Structuring a lending transaction


Who are the active providers of secured finance in your jurisdiction (eg, international banks, local banks or non-bank financial institutions)?

There is a mix of secured finance providers, although the four major Australian banks (the Australia and New Zealand Banking Group, Commonwealth Bank, National Australia Bank and Westpac) continue to dominate as lead arrangers for syndicated banking facilities and control over 50% of the institutional loan market.

Since the global financial crisis, European banks have reduced their participation in the Australian syndicated market and have been replaced by Asian banks such as Mitsubishi UFJ Financial Group, Sumimoto Mitsui Financial Group, Mizuho and HSBC, in addition to Singaporean and Taiwanese lenders.

China’s biggest five lenders also have a growing presence in Australia (ie, Agricultural Bank of China, Bank of China, Bank of Communications, China Construction Bank and Industrial and Commercial Bank of China). These banks have typically appealed to Chinese companies and suppliers engaging in local projects and often team up with local banks on syndicates.

Another trend is that more non-banks are participating in syndicated loans, such as Australian superannuation funds like Challenger, IFM and VicSuper (which have their own lending teams) and international investors such as Intermediate Capital Group.

Competition in the syndicated loan market has, to date, inhibited the development of a viable Australian corporate bond market.

Australia does not have a particularly active secondary market where loans can be resold and traded as liquid assets. This is because most syndicated lenders prefer to take a 'buy and hold' approach.

Is well-established market-standard facility documentation used in your jurisdiction for secured lending transactions?

The market-standard documentation issued by the Asia-Pacific Loan Market Association (APLMA), which is similar to the standard form documentation prepared by the UK Loan Market Association, is regularly used as a base for secured lending transactions. That said, no standard secured APLMA loan agreement exists, so the unsecured APLMA loan agreement must be converted into a secured document.

However, law firms and financial institutions often use their own form of loan documentation containing their own nuances and house views. 

The Australian Financial Markets Association (AFMA) also releases industry standard documentation, including for debt capital markets transactions and arrangement letters for international debt offers (excluding the United States).


Are syndicated secured loan facilities typical in your jurisdiction?

□ □ □ □ □ □ □

> Instruction
Pick up the guide on secured lending in Australia at its last line and carry it on from there.

> Stored data
□ □ □ □ □ □ □

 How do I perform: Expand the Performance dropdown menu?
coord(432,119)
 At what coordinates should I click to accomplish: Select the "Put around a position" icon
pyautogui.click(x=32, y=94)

□ □ □ □ □ □ □

> Response to the exercise
Syndicated secured loans are a common form of loan facility in Australia. The large Australian banks each have syndicated loans desks which originate, structure and distribute syndicated loans.

How are syndicated facilities normally structured? Does the law in your jurisdiction allow a facility agent to be appointed to act on behalf of other banking syndicate members?

Syndicated facilities are typically structured with the following individuals:

  • Lead arrangers – the (senior) lenders chosen by the borrower (usually from among its existing relationship banks) to put the deal together and provide funding. Lead arrangers are responsible for performing credit checks and structuring the loan facility, including negotiating the pricing and terms and conditions. In larger deals, they are also responsible for underwriting and marketing the loan to other lenders.
  • Other (senior) lenders – participate in providing the debt funding on syndication.
  • In some instances, junior lenders, who are subordinated to the senior lenders.
  • Facility agent – acts on behalf of the lenders (in a non-fiduciary capacity) and is responsible for administering the loan agreement after its execution and managing the ongoing relationship between the syndicate members and borrower (the facility agent is typically one of the lead arrangers).
  • Security trustee – holds the benefit of security on behalf of the beneficiaries (typically the agent, lead arrangers, lenders (senior and, if applicable, junior) and hedge counterparties). The security trustee can typically enforce the security if directed to do so by the lenders or agent and must distribute enforcement proceeds in line with the security trust deed (the security trustee is typically a related body corporate of one of the lead arrangers).

No specific licensing or registration requirements exist for agents or security trustees.

In a typical deal (around A$500 million), there are usually two to five lenders involved in arranging and funding the deal.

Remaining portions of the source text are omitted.